[Milton-L] attitudes to Calvin
Erick Ramalho
ramalhoerick at yahoo.co.uk
Mon Mar 31 13:40:37 EDT 2008
Dear Professor Doerksen,
Ive got some suggestions that might be of some use as regards your first question.Throughout my ongoing research on Miltons Latin and Greek poems, I have found meaningful viewpoints shared by the poet in In Quintus Novembris and Luther in his Von der babylonischen Gefangenschaft der Kirche. The entanglement of both has led me to John Knox, particularly to his The First Blast of the Trumpet Against the Monstrous Regiment of Women. Although (or mostly because) more properly termed a Presbyterian, Knox has promulgated most relevant elements to Calvinism not only in Scotland, but also in England. I believe a glance at his works, not only the aforementioned one, and the critique to it could provide you with wealthy material, alongside e.g. Donne, on early modern receptions to Calvin in the British Isles.
Regards,
Erick Ramalho
Centre for Shakespearean Studies (Brazil)

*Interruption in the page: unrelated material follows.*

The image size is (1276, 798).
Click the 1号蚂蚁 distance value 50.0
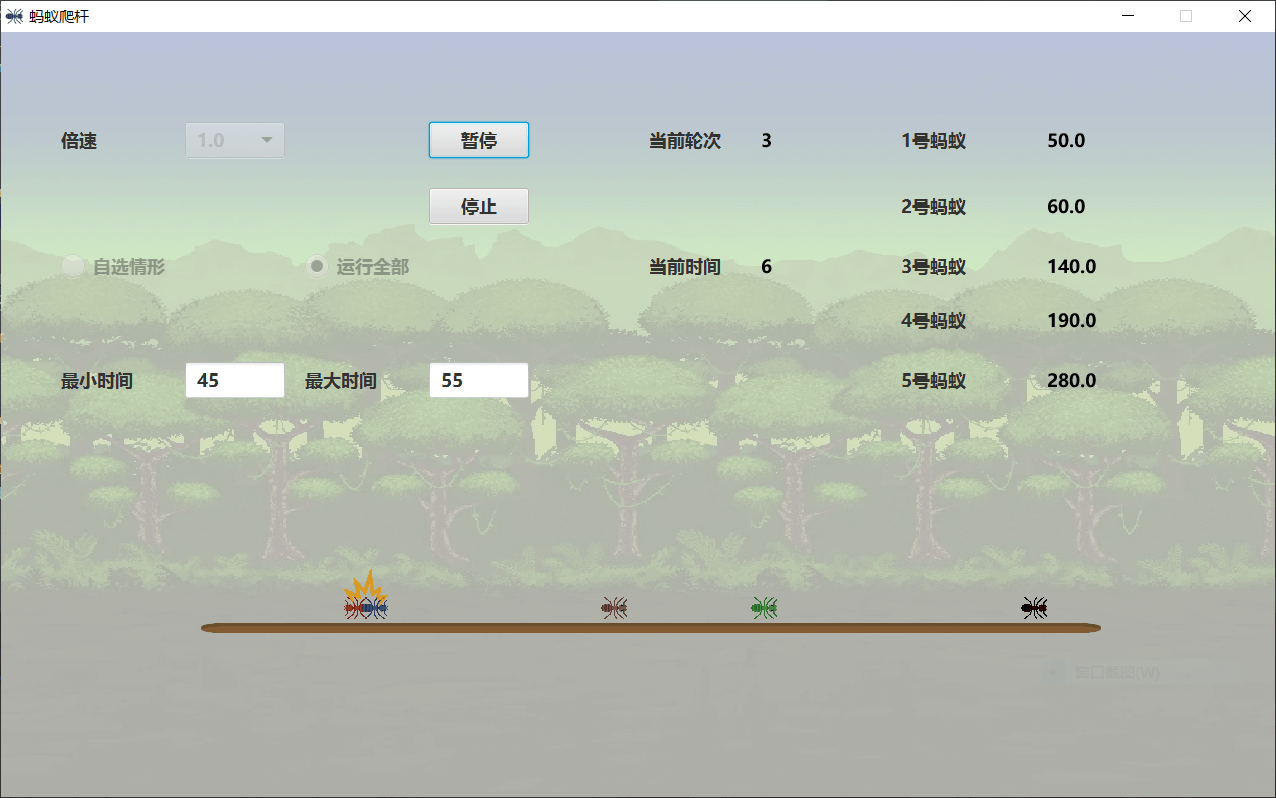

HANNIBAL HAMLIN <hamlin.22 at osu.edu> wrote: This is obviously a huge question, and certainly generally beyond my scope, but I would suggest looking at the prefaces to English translations of Calvin. Arthur Golding's translations of the Sermons on Job and the Commentaries on the Psalms were extremely popular, but he translated more of Calvin too, and he might provide useful comments. On the matter of present-day assessments, I've found William Bouwsma's John Calvin: A Sixteenth-Century Portrait extremely enlightening, especially in the way it connects the theology to Calvin's personal preoccupations, anxieties, and character.
Hannibal
----- Original Message -----
From: "Daniel W. Doerksen" <dwd at unb.ca>
Date: Monday, March 31, 2008 12:59 pm
Subject: [Milton-L] attitudes to Calvin
To: milton-l at richmond.edu, Milton-L <milton-l at richmond.edu>
> I have two questions for my colleagues in literary and/or historical studies involving England in the Elizabethan and early Stuart periods. (I am sending this to the Milton, Ficino, and H-Albion lists.]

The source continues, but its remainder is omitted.